Um das zu können, muss man in seiner Kindheit von einer Hinterlandsheldin betreut und liebevoll großgezogen worden sein. Nur sie kann uns so streng liberal erziehen und mit so viel Liebe und Selbstwert ausstatten, während sie sich ganz in ihrer Rolle, als Heldin des Alltags verwirklicht und im prallen Glanz ihrer Tage, nichts anderes ist, als ein dämliches Rollenbild einer veralteten heterosexuellen, patriarchalen Gesellschaft, die sich an Geisterspielen von um sich spuckenden Jungpatriarchen erfreut und auf nichts anderes mehr, zu warten scheint, als auf weitere Beschränkungen, die wir uns, Tag ein, Tag aus, einfallen lassen, weil wir inzwischen selbst schon, so blöd-geil beschränkt sind.
Vielleicht lebt es sich ja beschränkt leichter? Vielleicht? Wer weiß das schon? Wer kann das jetzt schon wissen? Wer weiß das überhaupt noch?
MHHHHHHHHH?
MRRRRRRRR.
Die Sonne wird nachdem alles überstanden ist, ganz langsam rotglühend im Horizont der Wüste verschwinden. Und sie wird die Silhouette des rauchenden Marlboro-Cowboys mit sich nehmen und ganz langsam im Dunkel unserer eigenen Erinnerung verschwinden lassen. In der Nacht verblasst der Tag und man vergisst. Schließlich haben wir alle ein Recht darauf, vergessen zu dürfen. Morgen früh, da wird sie wieder aufgehen. Die gute, die alte Sonne. Die selbstlose Sonne. Strahlend wird sie in unseren noch jungen Tag leuchten und uns, unseren Tag machen. Make my day. Dankeschön, liebe Sonne. Freut euch! Freut euch, ihr gebrandmarkten Kälber der westlichen Welt. Ein neuer, ein alter Tag bricht an!

▶ _Angezeigte Daten_:
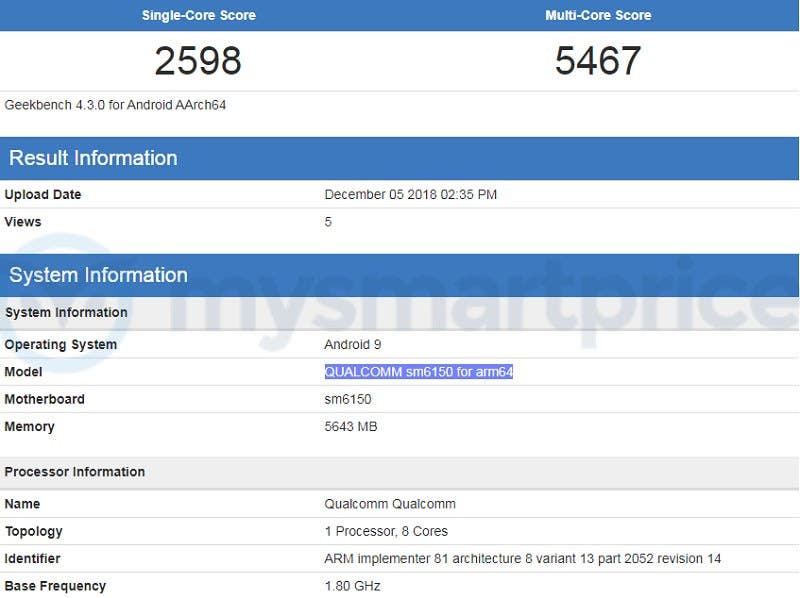Click the Multi-Core Score header
Viewport: 800px width, 598px height.
click(598, 15)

▶ _Zu erledigen_:
1 - Was nimmt die Sonne im Text über die Hinterlandsheldin mit sich, wenn sie im Horizont der Wüste verschwindet?
2 - Führe den Text über die Hinterlandsheldin ab seinem letzten Satz weiter.
Die Auflistung spielt hierfür keine Rolle.

▶ _Antworten_:
1 - Die Silhouette des rauchenden Marlboro-Cowboys.

2 -
AUFBRUCH IN DIE VERGANGENHEIT
Ja, man kann sich fragen, was dieser Text hier zu suchen hat? Hier im Begleitprogramm der VEREINS ZUR RENATURIERUNG DES MENSCHEN. Natürlich sucht er nichts, denn es ist keine Eigenschaft von Texten, nach etwas zu suchen. Aber, eine Weisheit besagt, dass der, der sucht, findet. Und weil ich auf der Suche nach der Renaturierung des Menschen war, habe ich diesen Text gefunden. In mir drin, da konnte ich ihn finden. Ich fand ihn, weil ich ihn gesucht habe. Das klingt schön und auch ein Bisschen aufmunternd, weil erfolgreich. Sein Inhalt aber, ist schwer. Wiegt schwer und macht uns, so wie es im Moment ist, noch schwerer. Das soll aber nicht sein Ziel sein. Was will dieser Text aber erreichen?
MHHHHHHHHH?
Vielleicht muss, damit sich etwas ändert, das Schwere, das wir, Tag aus, das wir, Tagein tragen und ertragen, so schwer werden, so schwer, dass wir es, nicht mehr tragen, können. Wir an unserer Tragegrenze. Traglast überschritten. So schwer, dass wir es nicht mehr, er-tragen können. Dann stehen wir da, und können es nicht fassen, dass wir das nicht mehr können, denn bisher da konnten wir es doch auch. Jetzt aber, nicht mehr.
MHHHHHHHHH?
Was so schwer ist, dass wir es nicht mehr tragen können, das sollten wir, liegen lassen. Es wird auf Grund seines eigenen Gewichtes, immer tiefer in die Erde sinken. Immer tiefer. Und dann, dann wird es weg sein. Unvorstellbar weg. Einfach weg. Nicht mehr in unserem Weg.
MHHHHHHHHH?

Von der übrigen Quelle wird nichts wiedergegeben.